─── Text section

COLORADO STATE UNIVERSITY
SMALL ANIMAL VACCINATION PROTOCOL
A recent survey by one of the largest vaccine manufacturers (Pfizer) of small animal vaccination practices found 1,700 different vaccination recommendations for dogs and cats from veterinarians across the United States. In January 1998, the Colorado State University Veterinary Teaching Hospital will be offering its clients one additional vaccination program (1701). We are making this change after years of concern about the lack of scientific evidence to support the current practice of annual vaccination and the increasing documentation that overvaccinating has been associated with harmful side effects. Of particular note in this regard has been the association of autoimmune hemolytic anemia with vaccination in dogs and vaccine-associated sarcomas in cats– both of which are often fatal. Boosters, the annual revaccination recommendation on the vaccine label is just that — a recommendation, and is not a legal requirement except for rabies. This recommendation could just as well have been every leap year or full moon and is not, in most cases, based on duration of immunity studies. The only commonly used vaccine that requires that duration of immunity studies be carried out before licensure in the United States is rabies. Even with rabies vaccines, the label may be misleading in that a three year duration of immunity product may also be labeled and sold as a one year duration of immunity product.

──────
─── Information supplied

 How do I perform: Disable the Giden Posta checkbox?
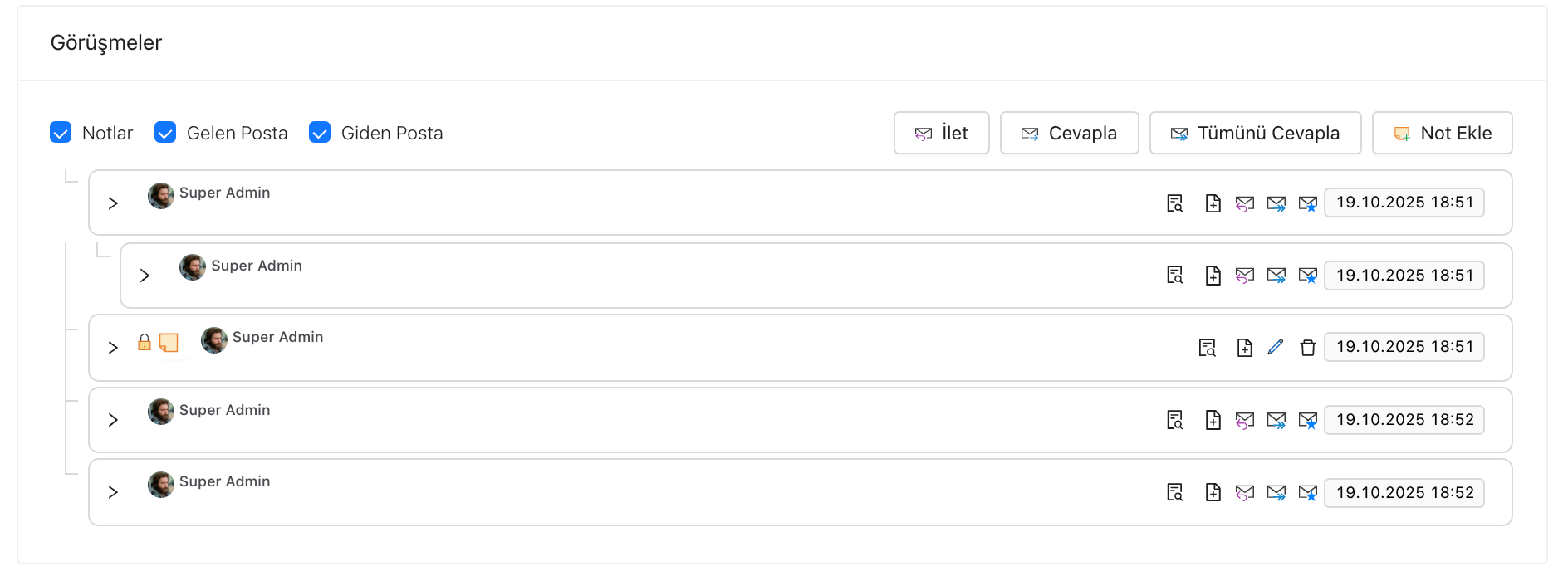(320, 133)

──────

• _Assignment_: In the vaccination protocol text, how many different vaccination recommendations for dogs and cats did the survey find?

• _Expected answer_: 1,700